This was in answer to a grunt of dissent on the part of the blacksmith.

"They ain't all had my advantages, and looks at it as their fathers and grandfathers did before them. Anyhow, there is the curse, and a bitter curse it has been for the Carnes, as you will say, sir, when you have heard my story.

"You must know that in the old times the Carnes owned all the land for miles and miles round, and Sir Marmaduke fitted out three ships at his own expense to fight under Howard and Blake against the Spaniards.

"It was in his time the first slice was cut off the property, for he went up to Court, and held his own among the best of them, and made as brave a show, they say, as any of the nobles there. His son took after him, and another slice, though not a big one, went; but it was under Sir Edgar, who came next, that bad times fell upon Carne's Hold. When the troubles began he went out for the King with every man he could raise in the country round, and they say as there was no man struck harder or heavier for King Charles than he did. He might have got off, as many another one did, if he would have given it up when it was clear the cause was lost; but whenever there was a rising anywhere he was off to join it, till at last house and land and all were confiscated, and he had to fly abroad.

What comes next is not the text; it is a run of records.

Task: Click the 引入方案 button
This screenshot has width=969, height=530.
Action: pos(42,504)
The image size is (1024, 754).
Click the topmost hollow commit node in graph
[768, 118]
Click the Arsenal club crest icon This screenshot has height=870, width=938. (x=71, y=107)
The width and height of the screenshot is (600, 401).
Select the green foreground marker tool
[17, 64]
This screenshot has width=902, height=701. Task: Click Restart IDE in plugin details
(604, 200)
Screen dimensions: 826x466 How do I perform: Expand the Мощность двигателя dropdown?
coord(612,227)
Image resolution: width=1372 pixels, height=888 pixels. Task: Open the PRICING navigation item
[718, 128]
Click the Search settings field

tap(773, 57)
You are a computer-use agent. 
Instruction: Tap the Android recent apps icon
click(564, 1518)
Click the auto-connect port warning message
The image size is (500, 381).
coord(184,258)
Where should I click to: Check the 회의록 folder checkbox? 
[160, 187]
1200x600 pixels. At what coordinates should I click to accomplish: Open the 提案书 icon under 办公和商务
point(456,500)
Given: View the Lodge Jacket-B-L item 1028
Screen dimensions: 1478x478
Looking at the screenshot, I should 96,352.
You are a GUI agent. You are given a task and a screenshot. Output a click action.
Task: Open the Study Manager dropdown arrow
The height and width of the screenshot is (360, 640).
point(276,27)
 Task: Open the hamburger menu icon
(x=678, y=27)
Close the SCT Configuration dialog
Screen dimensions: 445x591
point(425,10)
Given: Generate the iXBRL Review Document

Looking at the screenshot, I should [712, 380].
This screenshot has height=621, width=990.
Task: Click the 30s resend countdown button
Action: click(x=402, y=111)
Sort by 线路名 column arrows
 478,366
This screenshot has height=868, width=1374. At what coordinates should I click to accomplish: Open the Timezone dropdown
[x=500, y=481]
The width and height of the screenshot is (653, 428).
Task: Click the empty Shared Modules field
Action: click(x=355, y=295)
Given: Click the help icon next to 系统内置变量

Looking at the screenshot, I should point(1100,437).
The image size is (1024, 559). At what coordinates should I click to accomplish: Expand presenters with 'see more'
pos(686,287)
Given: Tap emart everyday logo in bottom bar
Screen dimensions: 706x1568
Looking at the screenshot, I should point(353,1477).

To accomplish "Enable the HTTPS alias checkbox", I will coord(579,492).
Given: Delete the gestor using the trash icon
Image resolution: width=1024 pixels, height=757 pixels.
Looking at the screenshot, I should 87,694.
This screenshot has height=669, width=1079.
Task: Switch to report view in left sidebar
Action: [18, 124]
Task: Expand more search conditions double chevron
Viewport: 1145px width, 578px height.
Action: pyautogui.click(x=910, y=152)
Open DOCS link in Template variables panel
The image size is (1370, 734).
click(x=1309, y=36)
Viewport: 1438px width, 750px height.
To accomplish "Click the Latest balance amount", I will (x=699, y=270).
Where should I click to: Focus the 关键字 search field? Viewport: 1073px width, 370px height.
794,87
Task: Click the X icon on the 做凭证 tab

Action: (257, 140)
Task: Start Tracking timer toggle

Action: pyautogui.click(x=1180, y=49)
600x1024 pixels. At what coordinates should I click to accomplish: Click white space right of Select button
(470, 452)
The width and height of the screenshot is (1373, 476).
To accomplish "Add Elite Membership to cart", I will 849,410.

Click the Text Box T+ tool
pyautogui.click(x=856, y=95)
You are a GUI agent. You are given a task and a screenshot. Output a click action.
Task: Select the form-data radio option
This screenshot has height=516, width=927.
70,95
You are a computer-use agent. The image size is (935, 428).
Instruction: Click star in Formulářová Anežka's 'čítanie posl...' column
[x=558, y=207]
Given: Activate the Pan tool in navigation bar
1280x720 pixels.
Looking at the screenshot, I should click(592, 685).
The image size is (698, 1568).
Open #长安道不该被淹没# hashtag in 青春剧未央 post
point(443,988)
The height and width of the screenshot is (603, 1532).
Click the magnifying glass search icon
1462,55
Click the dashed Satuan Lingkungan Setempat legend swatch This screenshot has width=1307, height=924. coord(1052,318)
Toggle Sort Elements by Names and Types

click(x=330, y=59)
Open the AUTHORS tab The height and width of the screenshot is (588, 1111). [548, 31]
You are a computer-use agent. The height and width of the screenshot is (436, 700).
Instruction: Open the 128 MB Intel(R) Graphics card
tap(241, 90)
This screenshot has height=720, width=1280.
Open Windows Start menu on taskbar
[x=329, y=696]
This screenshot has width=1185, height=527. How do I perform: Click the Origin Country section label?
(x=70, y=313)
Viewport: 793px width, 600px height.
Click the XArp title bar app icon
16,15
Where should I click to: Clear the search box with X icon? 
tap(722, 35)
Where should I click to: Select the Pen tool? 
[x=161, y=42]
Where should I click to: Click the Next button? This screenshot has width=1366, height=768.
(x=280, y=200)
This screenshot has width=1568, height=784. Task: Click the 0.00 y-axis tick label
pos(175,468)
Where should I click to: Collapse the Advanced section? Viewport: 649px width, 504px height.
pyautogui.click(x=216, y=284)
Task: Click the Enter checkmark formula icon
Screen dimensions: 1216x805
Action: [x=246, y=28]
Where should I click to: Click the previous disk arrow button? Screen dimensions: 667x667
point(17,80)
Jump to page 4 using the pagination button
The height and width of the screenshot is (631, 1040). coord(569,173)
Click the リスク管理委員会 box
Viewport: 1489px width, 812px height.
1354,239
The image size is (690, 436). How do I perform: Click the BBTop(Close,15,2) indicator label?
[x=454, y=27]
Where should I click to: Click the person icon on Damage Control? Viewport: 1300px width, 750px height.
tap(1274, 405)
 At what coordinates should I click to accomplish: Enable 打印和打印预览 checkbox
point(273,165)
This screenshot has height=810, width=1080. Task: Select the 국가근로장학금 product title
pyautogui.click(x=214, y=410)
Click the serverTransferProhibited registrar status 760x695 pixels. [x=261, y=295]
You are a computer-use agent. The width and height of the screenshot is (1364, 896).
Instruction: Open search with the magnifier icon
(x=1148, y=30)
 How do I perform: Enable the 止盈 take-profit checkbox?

"How he lived there no one exactly knows. Some said as he fought with the Spaniards against the Moors; others, and I think they were not far from the mark, that he went out to the Spanish Main, and joined a band of lawless men, and lived a pirate's life there. No one knows about that. I don't think any one, even in those days, did know anything, except that when he came back with King Charles he brought with him a Spanish wife. There were many tales about her. Some said that she had been a nun, and that he had carried her off from a convent in Spain, but the general belief was – and as there were a good many Devonshire lads who fought with the rovers on the Spanish Main, it's likely that the report was true – that she had been the wife of some Spanish Don, whose ship had been captured by the pirates.

"She was beautiful, there was no doubt about that. Such a beauty, they say, as was never seen before or since in this part. But they say that from the first she had a wild, hunted look about her, as if she had either something on her conscience, or had gone through some terrible time that had well-nigh shaken her reason. She had a baby some months old with her when she arrived, and a nurse was engaged from the village, for strangely enough, as every one thought at the time, Sir Edgar had brought back no attendant either for himself or his lady.

"No sooner was he back, and had got possession of his estates, being in that more lucky than many another who fought for the Crown, than he set to work to rebuild The Hold; living for the time in a few rooms that were patched up and made habitable in the old building. Whatever he had been doing while he was abroad, there was no doubt whatever that he had brought back with him plenty of money, for he had a host of masons and carpenters over from Plymouth, and spared no expense in having things according to his fancy. All this time he had not introduced his wife to the county. Of course, his old neighbours had called and had seen her as well as him, but he had said at once that until the new house was fit to receive visitors he did not wish to enter society, especially as his wife was entirely ignorant of the English tongue.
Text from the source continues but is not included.